:: TASK DESCRIPTION ::
Reproduce every line of the records below verbatim, omitting the pictures.

:: PROVIDED DATA ::
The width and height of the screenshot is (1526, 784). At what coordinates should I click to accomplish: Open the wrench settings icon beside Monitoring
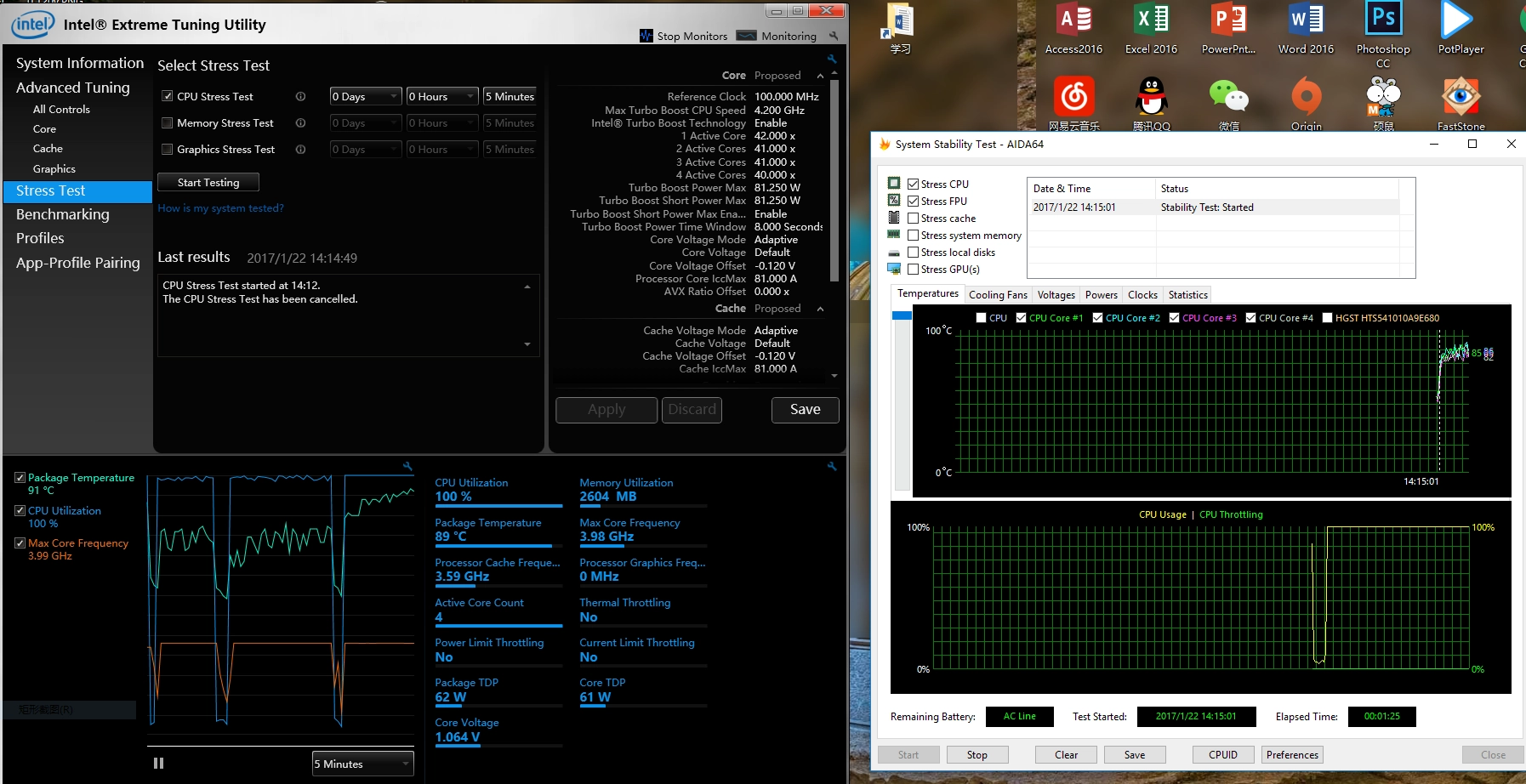(x=834, y=36)
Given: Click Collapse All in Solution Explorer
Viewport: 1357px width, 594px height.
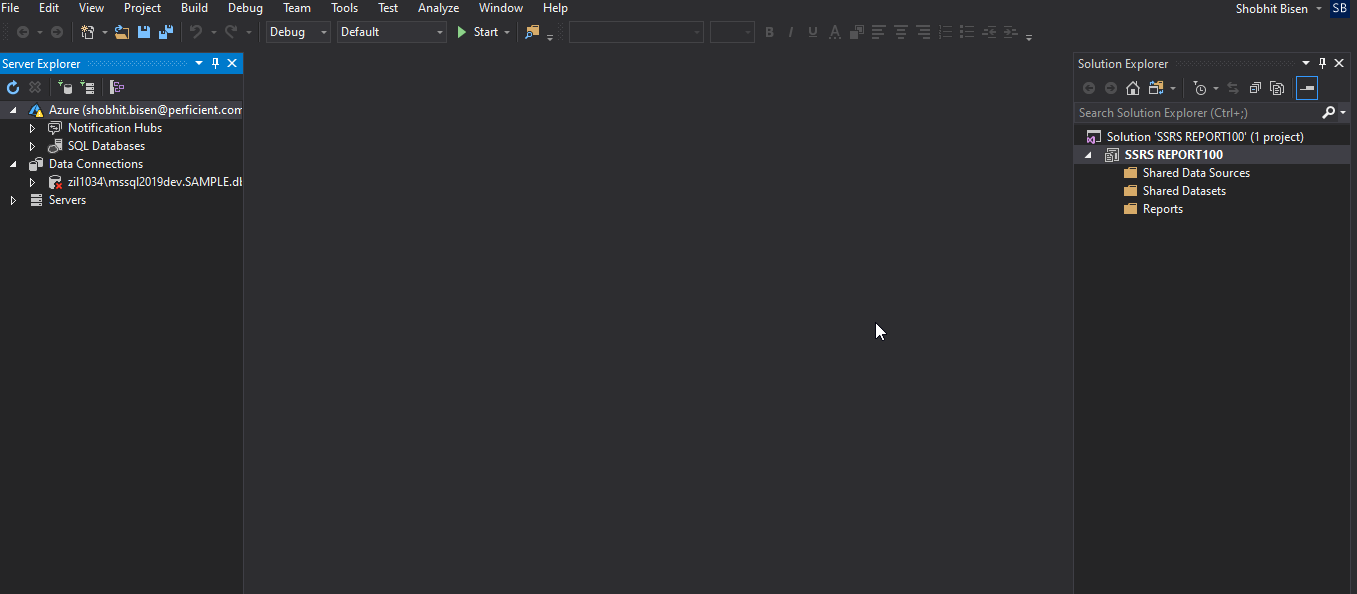Looking at the screenshot, I should click(1255, 88).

:: EXERCISE OUTPUT ::
The width and height of the screenshot is (1526, 784). At what coordinates should I click to accomplish: Open the wrench settings icon beside Monitoring
(x=834, y=36)
Given: Click Collapse All in Solution Explorer
Viewport: 1357px width, 594px height.
Looking at the screenshot, I should click(1255, 88).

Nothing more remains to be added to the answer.